### TEXT DES DOKUMENTS

· · ·

Vor dem erstmaligen Einsatz des Schiesspulvers in der Waffentechnik wurden unter Artillerie Belagerungsmaschinen jeglicher Art verstanden, später bezeichnete der Begriff ausschliesslich Feuergeschütze. Schwarzpulver als Antriebskraft für Geschosse kam erstmals 1326 in Florenz zur Anwendung. Belegt ist der Einsatz der neuen Technik in der Schlacht bei Crécy 1346, in der Schweiz 1361 in Basel. Auch Bern besass vor 1377 Feuergeschütze.
Technische Entwicklung
Die ersten Exemplare waren aus Eisen geschmiedet und mit Eisenbändern umschnürt, nach 1450 wurden sie gegossen, die kleineren Kaliber in Eisen, die grösseren in Bronze. Die Geschütze ruhten zuerst auf Tragen, von 1470 an auf Radlafetten. Von 1460 an erleichterten Schildzapfen die Höhenverstellung. Um 1500 lösten gusseiserne Geschosse die steinernen ab. Die Reichweite eines grossen Geschützes betrug damals 1'000 m und erhöhte sich kaum bis ins 18. Jahrhundert; die Anfangsgeschwindigkeit der Geschosse bewegte sich um die 300 m/s.

· · ·

### GESPEICHERTE DATEN

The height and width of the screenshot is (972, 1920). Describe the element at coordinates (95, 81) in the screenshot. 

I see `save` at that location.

· · ·

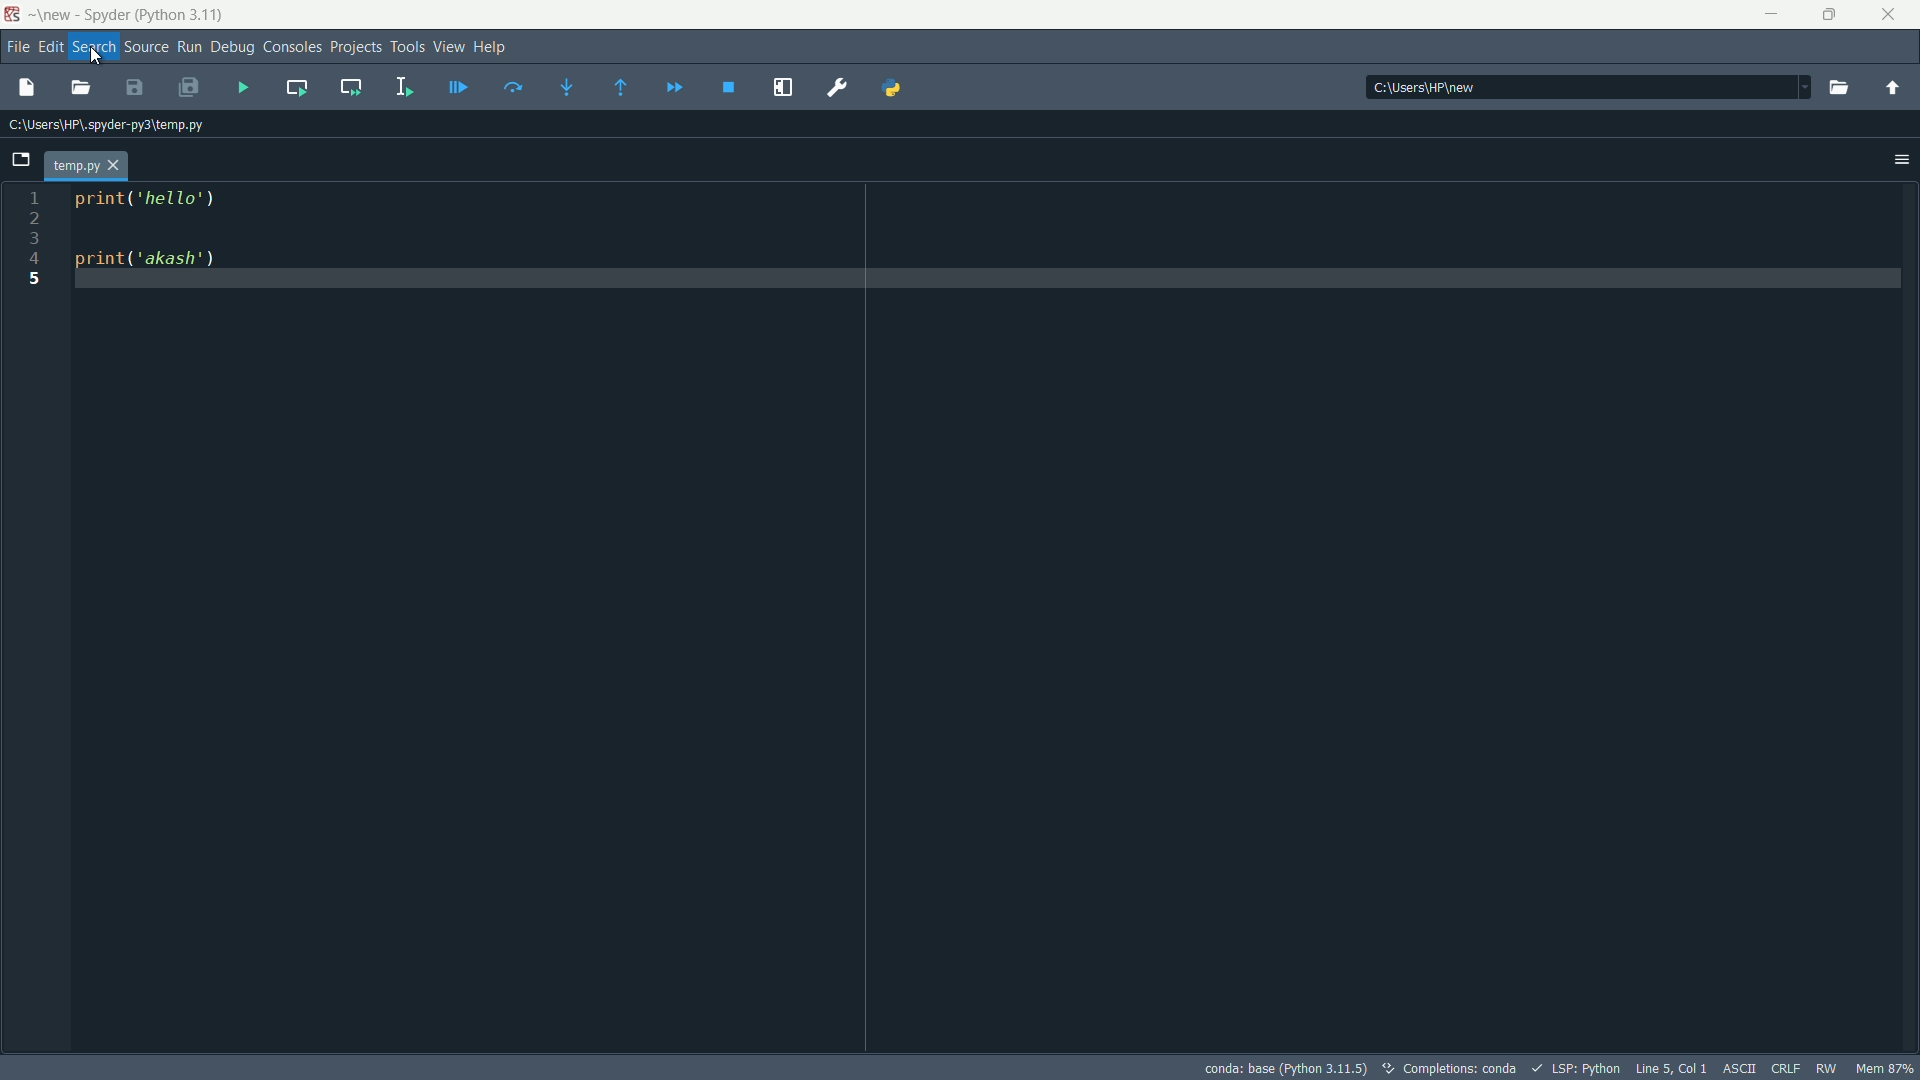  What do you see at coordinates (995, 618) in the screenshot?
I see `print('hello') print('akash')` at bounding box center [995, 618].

· · ·

### ZU BEARBEITEN
- A) Schreiben Sie aus dem Text zur Geschichte der Artillerie den Abschnitt wortgetreu ab, der mit den Worten „Technische Entwicklung“ beginnt und mit „die 300 m/s.“ endet.
- B) Von welchem Jahr an ruhten die Geschütze laut dem Text zur Geschichte der Artillerie auf Radlafetten?

### LÖSUNGEN
- A)
Technische Entwicklung
Die ersten Exemplare waren aus Eisen geschmiedet und mit Eisenbändern umschnürt, nach 1450 wurden sie gegossen, die kleineren Kaliber in Eisen, die grösseren in Bronze. Die Geschütze ruhten zuerst auf Tragen, von 1470 an auf Radlafetten. Von 1460 an erleichterten Schildzapfen die Höhenverstellung. Um 1500 lösten gusseiserne Geschosse die steinernen ab. Die Reichweite eines grossen Geschützes betrug damals 1'000 m und erhöhte sich kaum bis ins 18. Jahrhundert; die Anfangsgeschwindigkeit der Geschosse bewegte sich um die 300 m/s.

- B) Die Geschütze ruhten von 1470 an auf Radlafetten.